I go on sabbatical beginning on June 1.  More in later post about this sabbatical, its development and delay over the past few years, and what the plans, themes, and goals are.

Knowing that the sabbatical was coming, back in March I ordered a bunch of books for it.  I also pulled out a few from my existing library I haven't yet read and plan to during this summer.

Yesterday afternoon, I wrapped up the religion book I was reading, N. T. Wright's The New Testament and the People of God, so rather than immerse myself in something else for the next couple of weeks, I decided to start on the sabbatical reading.

And first up I wanted to read Michael Ignatieff's On Consolation: Finding Solace in Dark Times.  Ignatieff's book seemed a good place to start after two years of navigating the church through the pandemic.  And the last two years of my marriage ending and getting divorced.  Since this sabbatical is in many ways a chance to rest and recenter and heal from those experiences, consolation is a good place to begin.  

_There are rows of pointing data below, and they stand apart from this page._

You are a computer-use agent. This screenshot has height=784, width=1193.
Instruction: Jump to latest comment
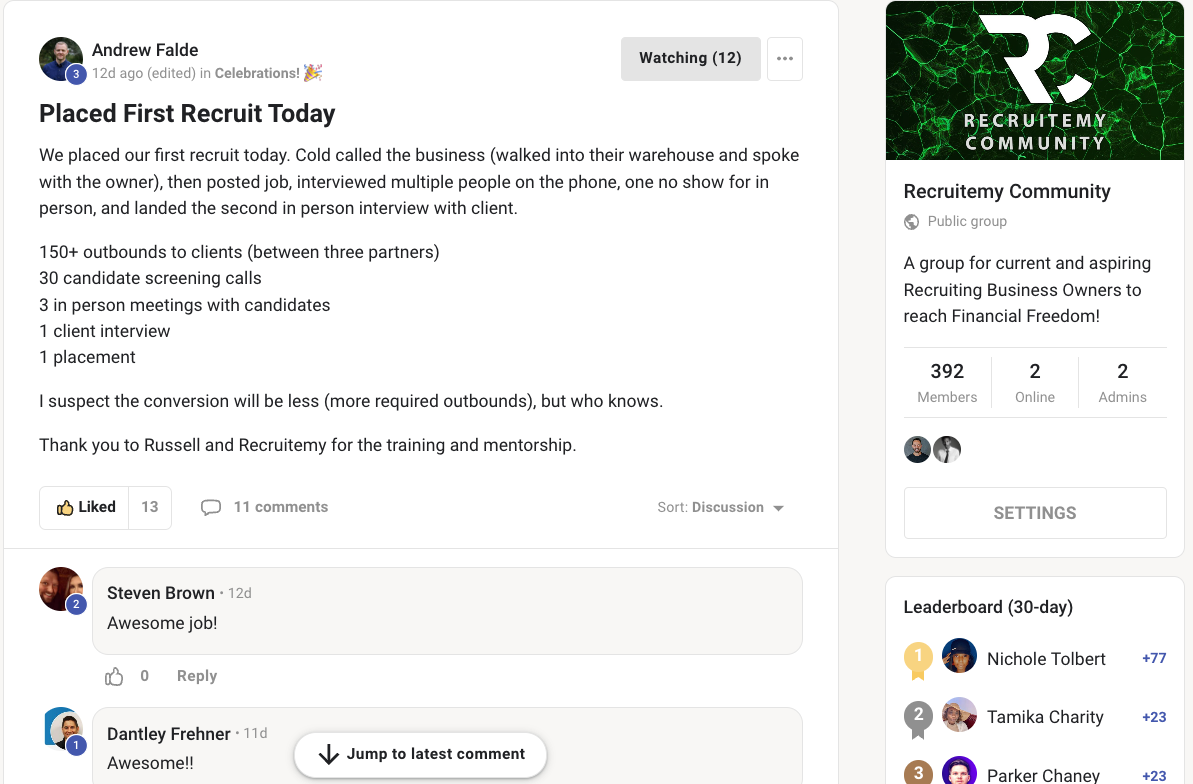421,754
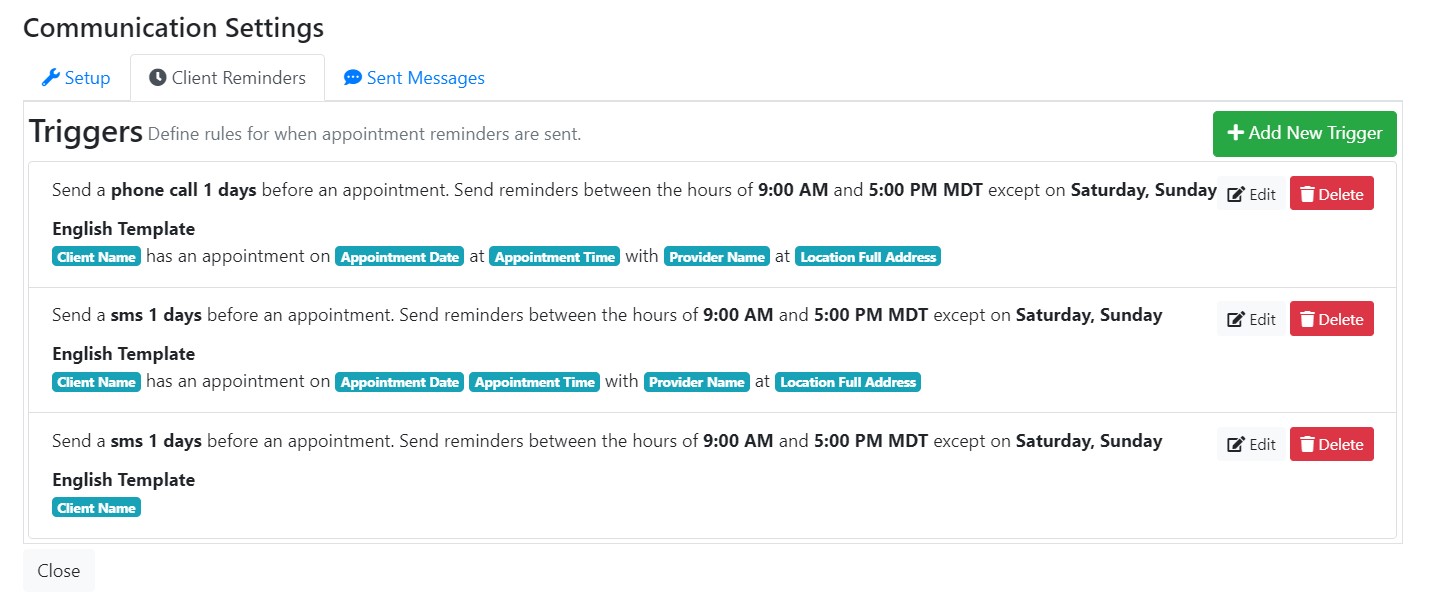
Task: Switch to the Sent Messages tab
Action: tap(415, 78)
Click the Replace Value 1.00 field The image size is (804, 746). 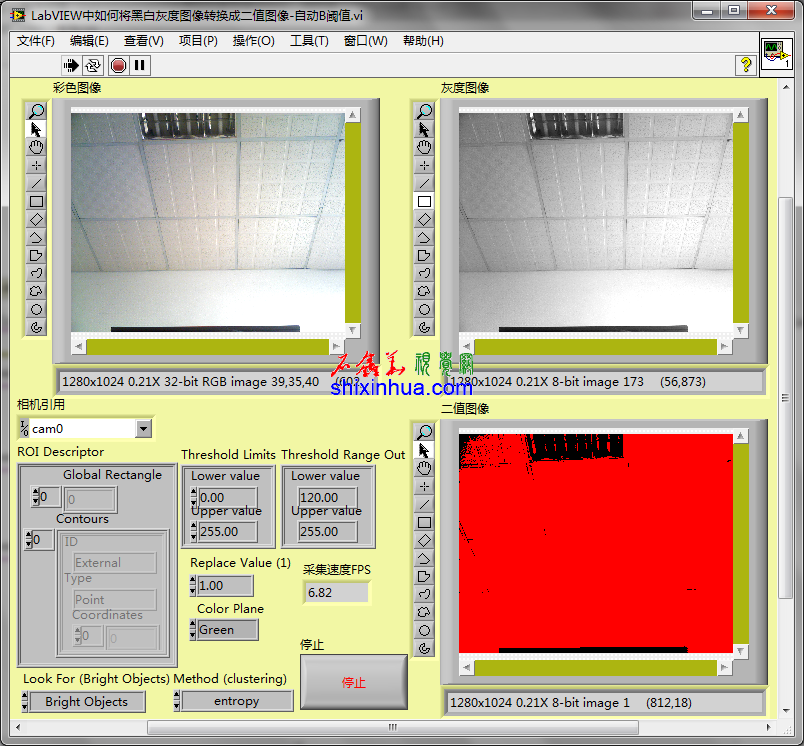[x=224, y=586]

Somewhere I'd read a review of the book that interested me.  Plus I had read his last book, Ordinary Virtues, near the beginning of the pandemic  and had really liked it.  

So, seeking consolation to get a head start on this period of sabbath, I began reading and these sentences from the introduction resonated with me, and may help to set a theme for this season of life:

To be reconciled we must first make peace with our losses, defeats, and failures. To be consoled is to accept these losses, to accept what they have done to us and to believe, despite everything, that they need not haunt our future or blight our remaining possibilities.